◆ Activity ◆
From the records, return each line that has the word "computer" in it.

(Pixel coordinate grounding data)
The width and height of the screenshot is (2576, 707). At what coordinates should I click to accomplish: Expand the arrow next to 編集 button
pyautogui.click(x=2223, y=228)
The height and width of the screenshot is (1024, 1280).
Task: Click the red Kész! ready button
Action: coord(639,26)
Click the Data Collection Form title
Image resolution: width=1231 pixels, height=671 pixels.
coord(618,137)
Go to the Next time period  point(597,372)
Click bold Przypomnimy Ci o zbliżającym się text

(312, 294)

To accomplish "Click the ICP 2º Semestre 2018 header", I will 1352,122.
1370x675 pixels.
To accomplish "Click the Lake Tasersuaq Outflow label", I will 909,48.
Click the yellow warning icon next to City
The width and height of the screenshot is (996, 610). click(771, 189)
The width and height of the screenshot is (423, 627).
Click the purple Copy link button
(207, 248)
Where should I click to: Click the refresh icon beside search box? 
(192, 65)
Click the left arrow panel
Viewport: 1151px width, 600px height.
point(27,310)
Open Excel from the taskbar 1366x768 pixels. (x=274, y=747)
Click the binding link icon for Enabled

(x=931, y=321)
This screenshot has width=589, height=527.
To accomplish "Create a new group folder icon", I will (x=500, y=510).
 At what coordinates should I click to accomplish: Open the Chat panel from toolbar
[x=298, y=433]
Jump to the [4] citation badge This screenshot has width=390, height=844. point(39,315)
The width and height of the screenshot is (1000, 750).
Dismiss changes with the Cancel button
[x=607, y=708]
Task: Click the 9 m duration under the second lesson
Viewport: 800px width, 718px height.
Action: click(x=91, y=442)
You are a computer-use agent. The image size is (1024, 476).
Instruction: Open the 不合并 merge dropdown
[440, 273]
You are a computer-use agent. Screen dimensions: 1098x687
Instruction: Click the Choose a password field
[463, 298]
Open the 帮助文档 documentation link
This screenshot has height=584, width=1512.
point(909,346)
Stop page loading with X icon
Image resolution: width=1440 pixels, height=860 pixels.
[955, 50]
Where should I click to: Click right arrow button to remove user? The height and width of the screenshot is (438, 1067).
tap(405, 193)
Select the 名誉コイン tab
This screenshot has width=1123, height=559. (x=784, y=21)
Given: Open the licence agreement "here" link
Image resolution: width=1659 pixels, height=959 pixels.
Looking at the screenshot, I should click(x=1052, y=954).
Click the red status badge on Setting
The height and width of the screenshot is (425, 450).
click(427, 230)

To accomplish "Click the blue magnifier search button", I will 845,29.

◆ The completed task ◆
You are a computer-use agent. The image size is (1024, 476).
You are a computer-use agent. Screen dimensions: 1098x687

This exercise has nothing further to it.